[Start of Attachment]

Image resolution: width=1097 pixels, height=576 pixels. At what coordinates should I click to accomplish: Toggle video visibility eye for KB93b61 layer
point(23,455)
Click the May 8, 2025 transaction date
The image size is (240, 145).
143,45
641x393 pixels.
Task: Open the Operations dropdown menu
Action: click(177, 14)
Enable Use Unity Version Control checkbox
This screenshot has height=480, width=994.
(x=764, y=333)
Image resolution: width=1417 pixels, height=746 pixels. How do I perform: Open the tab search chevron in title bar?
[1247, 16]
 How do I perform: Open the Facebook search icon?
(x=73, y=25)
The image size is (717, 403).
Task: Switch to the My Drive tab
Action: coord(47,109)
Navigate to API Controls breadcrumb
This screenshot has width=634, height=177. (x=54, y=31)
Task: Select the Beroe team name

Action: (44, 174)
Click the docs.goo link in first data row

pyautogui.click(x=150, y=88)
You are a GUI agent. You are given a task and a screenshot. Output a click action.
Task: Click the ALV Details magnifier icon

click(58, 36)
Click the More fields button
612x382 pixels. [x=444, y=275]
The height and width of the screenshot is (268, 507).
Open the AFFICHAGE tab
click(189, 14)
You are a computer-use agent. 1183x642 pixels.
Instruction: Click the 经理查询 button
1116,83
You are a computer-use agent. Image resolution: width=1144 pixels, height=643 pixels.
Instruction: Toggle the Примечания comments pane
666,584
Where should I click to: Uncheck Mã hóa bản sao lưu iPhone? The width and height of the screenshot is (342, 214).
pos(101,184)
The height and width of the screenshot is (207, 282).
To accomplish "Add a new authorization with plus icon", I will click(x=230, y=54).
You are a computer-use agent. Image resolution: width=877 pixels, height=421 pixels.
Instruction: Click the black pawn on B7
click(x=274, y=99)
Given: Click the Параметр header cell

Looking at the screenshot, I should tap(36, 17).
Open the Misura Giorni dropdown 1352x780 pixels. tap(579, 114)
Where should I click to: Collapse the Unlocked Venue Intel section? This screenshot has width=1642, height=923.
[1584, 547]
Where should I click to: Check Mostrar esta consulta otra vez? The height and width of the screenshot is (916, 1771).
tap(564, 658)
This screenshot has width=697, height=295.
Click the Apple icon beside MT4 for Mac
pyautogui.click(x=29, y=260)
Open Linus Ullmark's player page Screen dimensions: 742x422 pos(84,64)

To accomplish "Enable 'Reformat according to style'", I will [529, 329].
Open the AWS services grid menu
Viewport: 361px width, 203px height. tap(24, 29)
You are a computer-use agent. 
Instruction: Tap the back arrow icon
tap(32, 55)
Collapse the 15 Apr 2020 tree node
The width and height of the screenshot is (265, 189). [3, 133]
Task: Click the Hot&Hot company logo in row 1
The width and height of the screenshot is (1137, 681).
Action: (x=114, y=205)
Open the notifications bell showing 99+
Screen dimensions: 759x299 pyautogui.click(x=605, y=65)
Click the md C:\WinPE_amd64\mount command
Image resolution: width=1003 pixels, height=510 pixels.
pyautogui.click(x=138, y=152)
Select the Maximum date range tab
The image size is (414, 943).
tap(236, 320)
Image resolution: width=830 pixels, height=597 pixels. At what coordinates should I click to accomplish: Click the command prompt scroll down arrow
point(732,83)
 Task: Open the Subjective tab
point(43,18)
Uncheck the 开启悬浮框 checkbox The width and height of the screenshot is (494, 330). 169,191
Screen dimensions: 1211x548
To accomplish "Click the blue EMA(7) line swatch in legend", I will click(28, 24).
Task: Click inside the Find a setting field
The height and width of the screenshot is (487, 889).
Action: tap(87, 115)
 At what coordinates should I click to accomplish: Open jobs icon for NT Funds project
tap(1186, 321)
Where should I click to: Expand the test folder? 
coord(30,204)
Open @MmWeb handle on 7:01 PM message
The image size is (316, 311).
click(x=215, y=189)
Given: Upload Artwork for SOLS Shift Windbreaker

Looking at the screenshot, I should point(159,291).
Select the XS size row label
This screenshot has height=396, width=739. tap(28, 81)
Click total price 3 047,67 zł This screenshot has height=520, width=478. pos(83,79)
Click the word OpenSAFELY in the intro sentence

[End of Attachment]

**REQUIRED ACTION:** Your task is an exact transcription of every line above.

**FINISHED EXERCISE:**
Image resolution: width=1097 pixels, height=576 pixels. At what coordinates should I click to accomplish: Toggle video visibility eye for KB93b61 layer
point(23,455)
Click the May 8, 2025 transaction date
The image size is (240, 145).
143,45
641x393 pixels.
Task: Open the Operations dropdown menu
Action: click(177, 14)
Enable Use Unity Version Control checkbox
This screenshot has height=480, width=994.
(x=764, y=333)
Image resolution: width=1417 pixels, height=746 pixels. How do I perform: Open the tab search chevron in title bar?
[1247, 16]
 How do I perform: Open the Facebook search icon?
(x=73, y=25)
The image size is (717, 403).
Task: Switch to the My Drive tab
Action: coord(47,109)
Navigate to API Controls breadcrumb
This screenshot has width=634, height=177. (x=54, y=31)
Task: Select the Beroe team name

Action: (44, 174)
Click the docs.goo link in first data row

pyautogui.click(x=150, y=88)
You are a GUI agent. You are given a task and a screenshot. Output a click action.
Task: Click the ALV Details magnifier icon

click(58, 36)
Click the More fields button
612x382 pixels. [x=444, y=275]
The height and width of the screenshot is (268, 507).
Open the AFFICHAGE tab
click(189, 14)
You are a computer-use agent. 1183x642 pixels.
Instruction: Click the 经理查询 button
1116,83
You are a computer-use agent. Image resolution: width=1144 pixels, height=643 pixels.
Instruction: Toggle the Примечания comments pane
666,584
Where should I click to: Uncheck Mã hóa bản sao lưu iPhone? The width and height of the screenshot is (342, 214).
pos(101,184)
The height and width of the screenshot is (207, 282).
To accomplish "Add a new authorization with plus icon", I will click(x=230, y=54).
You are a computer-use agent. Image resolution: width=877 pixels, height=421 pixels.
Instruction: Click the black pawn on B7
click(x=274, y=99)
Given: Click the Параметр header cell

Looking at the screenshot, I should tap(36, 17).
Open the Misura Giorni dropdown 1352x780 pixels. tap(579, 114)
Where should I click to: Collapse the Unlocked Venue Intel section? This screenshot has width=1642, height=923.
[1584, 547]
Where should I click to: Check Mostrar esta consulta otra vez? The height and width of the screenshot is (916, 1771).
tap(564, 658)
This screenshot has width=697, height=295.
Click the Apple icon beside MT4 for Mac
pyautogui.click(x=29, y=260)
Open Linus Ullmark's player page Screen dimensions: 742x422 pos(84,64)

To accomplish "Enable 'Reformat according to style'", I will [529, 329].
Open the AWS services grid menu
Viewport: 361px width, 203px height. tap(24, 29)
You are a computer-use agent. 
Instruction: Tap the back arrow icon
tap(32, 55)
Collapse the 15 Apr 2020 tree node
The width and height of the screenshot is (265, 189). [3, 133]
Task: Click the Hot&Hot company logo in row 1
The width and height of the screenshot is (1137, 681).
Action: (x=114, y=205)
Open the notifications bell showing 99+
Screen dimensions: 759x299 pyautogui.click(x=605, y=65)
Click the md C:\WinPE_amd64\mount command
Image resolution: width=1003 pixels, height=510 pixels.
pyautogui.click(x=138, y=152)
Select the Maximum date range tab
The image size is (414, 943).
tap(236, 320)
Image resolution: width=830 pixels, height=597 pixels. At what coordinates should I click to accomplish: Click the command prompt scroll down arrow
point(732,83)
 Task: Open the Subjective tab
point(43,18)
Uncheck the 开启悬浮框 checkbox The width and height of the screenshot is (494, 330). 169,191
Screen dimensions: 1211x548
To accomplish "Click the blue EMA(7) line swatch in legend", I will click(28, 24).
Task: Click inside the Find a setting field
The height and width of the screenshot is (487, 889).
Action: tap(87, 115)
 At what coordinates should I click to accomplish: Open jobs icon for NT Funds project
tap(1186, 321)
Where should I click to: Expand the test folder? 
coord(30,204)
Open @MmWeb handle on 7:01 PM message
The image size is (316, 311).
click(x=215, y=189)
Given: Upload Artwork for SOLS Shift Windbreaker

Looking at the screenshot, I should point(159,291).
Select the XS size row label
This screenshot has height=396, width=739. tap(28, 81)
Click total price 3 047,67 zł This screenshot has height=520, width=478. pos(83,79)
Click the word OpenSAFELY in the intro sentence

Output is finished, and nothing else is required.